6:40 A.M. Step 20 (Russ): Man Up
Just say the first thing that comes into your head. No one’s going to know. People probably don’t even read the mouseover text anyway.
7:00 A.M. Step 21 (Russ): Final Review
Read through it one last time. Too bad at this point you’ll no longer be able tell what’s funny and what’s gibbering inanity. Your ability to comprehend words will seem to have fled entirely. That’s the sign that you’ve finished the post!
7:15 A.M. Step 22 (Russ): Post It!
A great sense of accomplishment and release should wash over you as you stare at your fledgling post, all on its own out there in the dangerous world of the internet. It doesn’t know what it’s in for.

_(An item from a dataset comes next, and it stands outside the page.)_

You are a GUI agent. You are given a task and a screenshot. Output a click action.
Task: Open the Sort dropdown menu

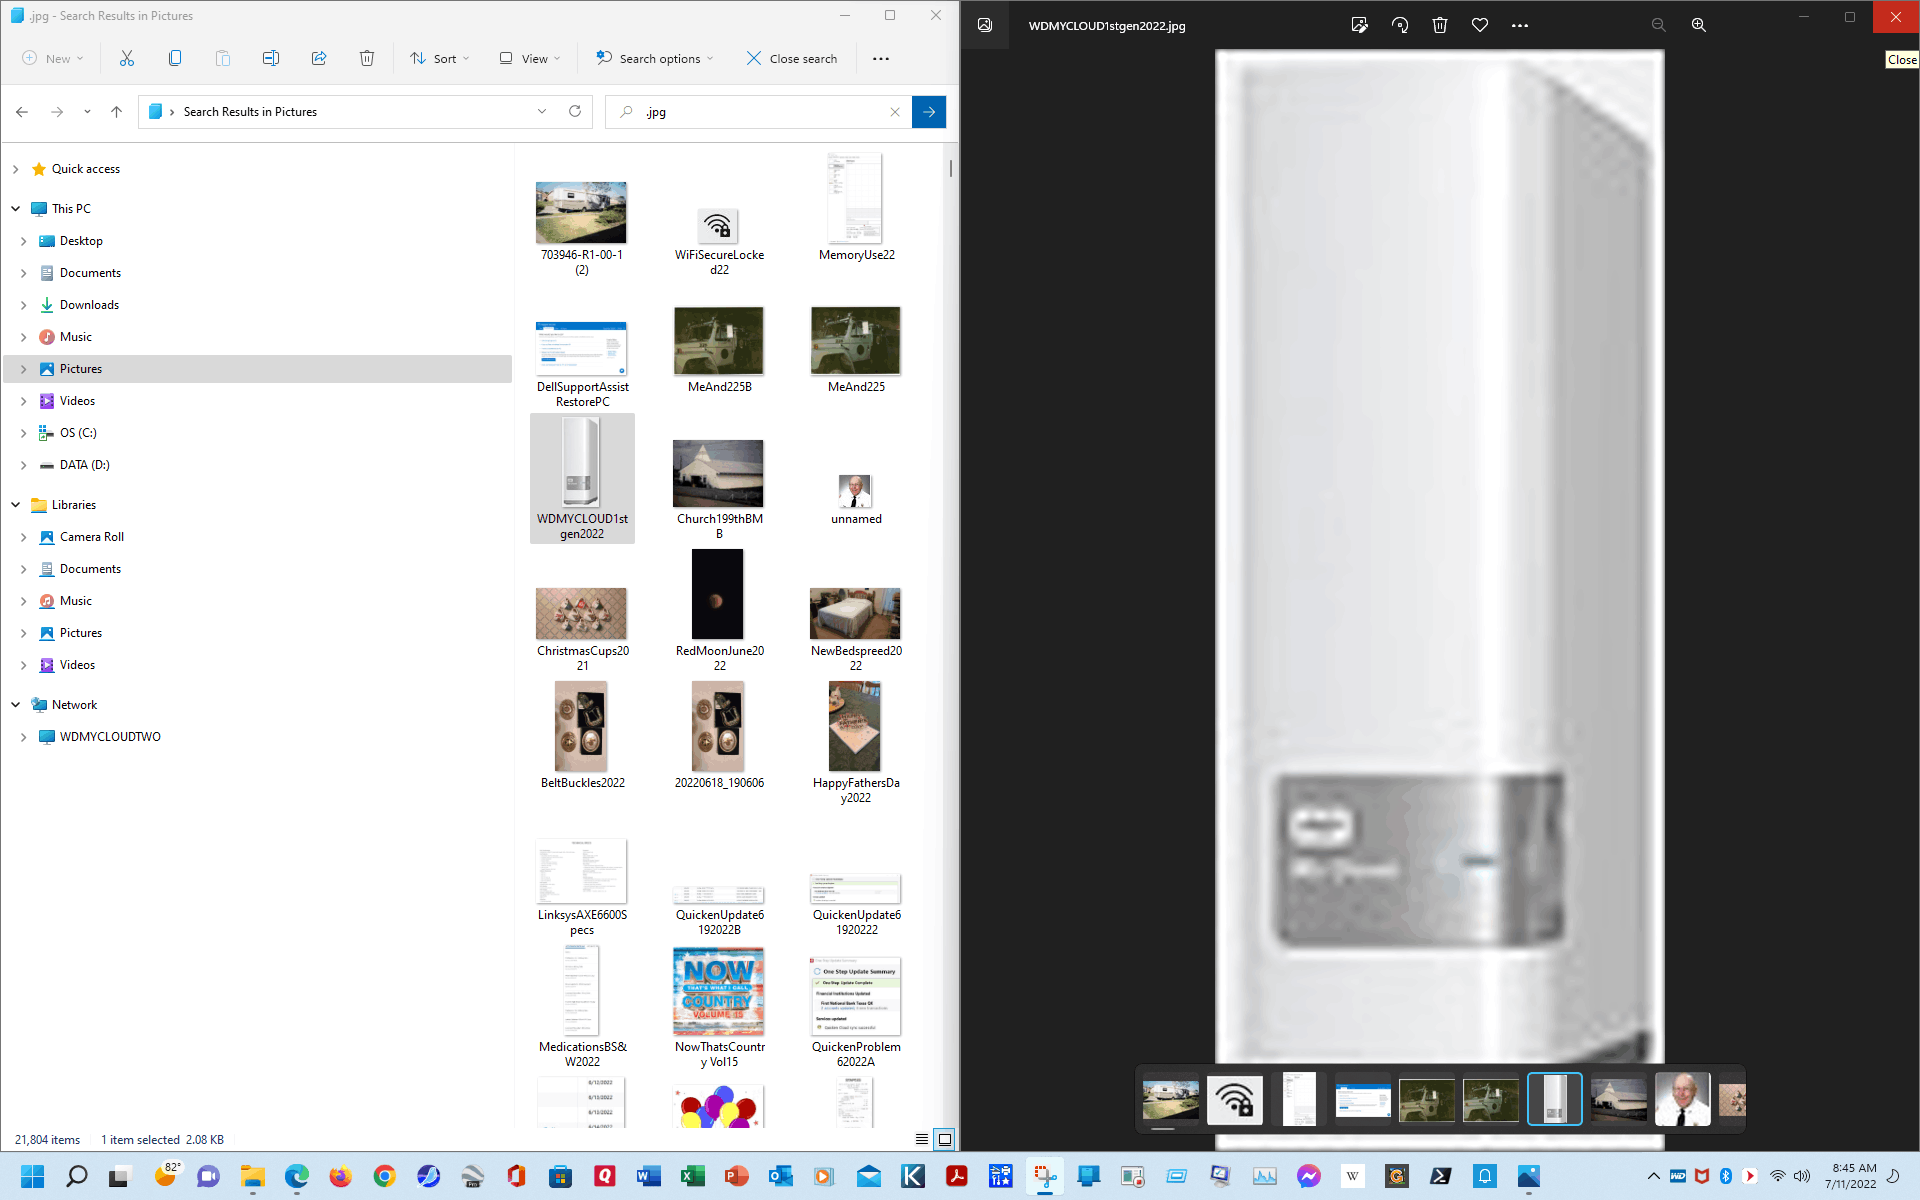coord(440,58)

7:16 A.M. Step 23 (Russ): Refresh!
Time to go to the stats page and hit F5 until your fingers break. Has anyone seen it yet? What about now? Now? Any comments? I can’t wait to respond to comments!
7:45 A.M. Step 24 (Russ): Go to Sleep
When the sun is shining brightly in the rosy dawn and the birds begin their joyful song, delighted by another beautiful morning, you’ll know it’s time for bed. Shut down your computer, turn off the lights, and crawl under your covers, comforted by the fact that you’ve accomplished a bare minimum of productivity. You may not get paid, but at least it’s something.
8:00 A.M. Step 25 (Russ): Wait a Second!
As you drift off to sleep, your brain will drowsily mull over the post, which will inevitably lead to the realization that you should have referred to that evil taxi driver as a “toothless hobgoblin” instead of a “vehicle-dwelling night-lurker,” or something equally unimportant.
8:15 A.M. Step 26 (Russ): Boot Up the Computer and Make Changes
Leap out of bed and input the minor changes. As long as the computer’s already on, you might as well refresh the stats page. And if you wait just a few more minutes there are sure to be comments to respond to!…
And there you have it. As easy as stuffing a rabid weasel into a snake-filled gunnysack! And not nearly as much chance of infection! With these simple steps, you too can be on your way to making a mark in the blogging world. And if you’re nothing like us, perhaps you’ll manage to keep your psyche from shattering into tiny, unsalvageable parts along the way!
Note: If, in repeating these steps exactly, you find yourself able to write something that would gain Internet-wide mild approval and bemusement, we hope you’ll remember Reasonably Ludicrous as the blog that made it all possible. Good luck!
Bonus Step 27:
Add this step so that the title of your post can seem like a Hitchcock reference.